The urokinase plasminogen activator system in angiosarcoma, Kaposi's sarcoma, granuloma pyogenicum, and angioma: an immunohistochemical study

Background Extracellular matrix proteolysis is one of the most important steps in angiogenesis. The urokinase-type plasminogen activator system (uPAS), consisting of the urokinase plasminogen activator (uPA), the uPA receptor (uPA-R), and their corresponding inhibitors, PAI-1 and PAI-2, is thought to play a role in this process. Methods We investigated the expression of the components of uPAS in angiosarcoma (AS, n = 4), Kaposi's sarcoma (KS, n = 31), granuloma pyogenicum (GP, n = 25), angioma (AN, n = 15), and healthy controls (CO, n = 15) with immunohistochemical methods. Results We found positive immunostaining for uPA-R and uPA in all cases of AS. Only two of four cases were positive for PAI-1, whereas all cases were negative for PAI-2. In KS, we observed positive immunostaining in 16 of 31 (51.6%) cases for uPA-R, in 11 of 31 (35.5%) cases for uPA, in 3 of 31 (9.6%) cases for PAI-1, and in 2 of 31 (6.4%) cases for PAI-2. The GP cases showed the following positive results: 4 of 25 (16%) for uPA-R, 6 of 25 (24%) for uPA, 10 of 25 (40%) for PAI-1, and 11 of 25 (44%) for PAI-2. Four cases (26.6%) of AN were positive for PAI-1 and five cases (25%) for PAI-2. In AN (n = 15), there was staining for neither uPA nor uPA-R. In none of the controls (n = 15) was immunostaining for the components of uPAS found in blood vessels. Conclusions uPAS is involved in malignant, benign, and reactive proliferative angiomatous lesions, but is absent in normal blood vessels.
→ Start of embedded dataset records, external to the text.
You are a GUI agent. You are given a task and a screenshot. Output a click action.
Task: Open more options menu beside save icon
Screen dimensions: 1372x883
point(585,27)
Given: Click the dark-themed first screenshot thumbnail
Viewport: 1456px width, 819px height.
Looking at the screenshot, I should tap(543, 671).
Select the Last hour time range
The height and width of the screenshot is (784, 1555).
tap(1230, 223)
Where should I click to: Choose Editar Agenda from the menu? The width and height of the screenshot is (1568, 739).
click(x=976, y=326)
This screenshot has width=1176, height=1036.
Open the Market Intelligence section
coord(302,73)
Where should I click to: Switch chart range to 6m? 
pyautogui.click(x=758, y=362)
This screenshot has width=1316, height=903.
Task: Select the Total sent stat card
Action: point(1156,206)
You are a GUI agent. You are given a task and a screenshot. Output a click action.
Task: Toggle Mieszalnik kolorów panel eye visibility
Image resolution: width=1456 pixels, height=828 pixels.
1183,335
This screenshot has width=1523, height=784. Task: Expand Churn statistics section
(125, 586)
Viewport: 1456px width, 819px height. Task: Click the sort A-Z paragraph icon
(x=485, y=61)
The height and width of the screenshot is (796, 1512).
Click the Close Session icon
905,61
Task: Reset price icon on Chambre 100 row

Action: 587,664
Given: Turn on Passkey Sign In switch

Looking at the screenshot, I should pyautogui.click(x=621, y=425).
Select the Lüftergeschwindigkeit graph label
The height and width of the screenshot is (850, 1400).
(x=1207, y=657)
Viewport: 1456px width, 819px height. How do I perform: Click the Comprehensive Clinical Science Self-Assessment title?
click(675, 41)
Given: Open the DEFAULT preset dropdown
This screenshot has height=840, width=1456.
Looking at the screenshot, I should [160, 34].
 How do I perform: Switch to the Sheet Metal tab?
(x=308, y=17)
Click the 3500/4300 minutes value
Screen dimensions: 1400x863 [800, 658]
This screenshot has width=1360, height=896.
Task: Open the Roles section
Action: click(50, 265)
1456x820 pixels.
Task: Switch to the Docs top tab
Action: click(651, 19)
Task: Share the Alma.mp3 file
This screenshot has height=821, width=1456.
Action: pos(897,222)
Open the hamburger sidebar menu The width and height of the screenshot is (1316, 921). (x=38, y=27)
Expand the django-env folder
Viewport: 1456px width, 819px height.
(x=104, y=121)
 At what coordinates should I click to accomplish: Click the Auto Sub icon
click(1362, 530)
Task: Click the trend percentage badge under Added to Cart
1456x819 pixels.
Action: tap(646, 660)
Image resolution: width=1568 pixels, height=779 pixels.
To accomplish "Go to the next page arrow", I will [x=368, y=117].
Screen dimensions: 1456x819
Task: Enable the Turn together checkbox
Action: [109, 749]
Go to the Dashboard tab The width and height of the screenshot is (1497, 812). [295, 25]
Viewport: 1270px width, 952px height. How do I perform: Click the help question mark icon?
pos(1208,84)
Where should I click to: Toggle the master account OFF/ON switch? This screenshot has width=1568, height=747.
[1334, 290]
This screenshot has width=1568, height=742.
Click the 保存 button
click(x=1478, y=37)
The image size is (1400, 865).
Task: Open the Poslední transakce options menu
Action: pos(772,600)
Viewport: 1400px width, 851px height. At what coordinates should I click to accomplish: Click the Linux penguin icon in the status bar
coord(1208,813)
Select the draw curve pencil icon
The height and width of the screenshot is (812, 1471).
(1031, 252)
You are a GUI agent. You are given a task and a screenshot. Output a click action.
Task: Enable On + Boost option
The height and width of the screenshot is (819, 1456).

The upregulation of uPA and its corresponding receptor, uPA-R, in AS and KS supports the hypothesis of the proliferative nature of these lesions; however, the upregulation of the inhibitors (PAI-1 and PAI-2) in benign and reactive proliferative angiomatous lesions (GP and AN) shows how this process may be limited.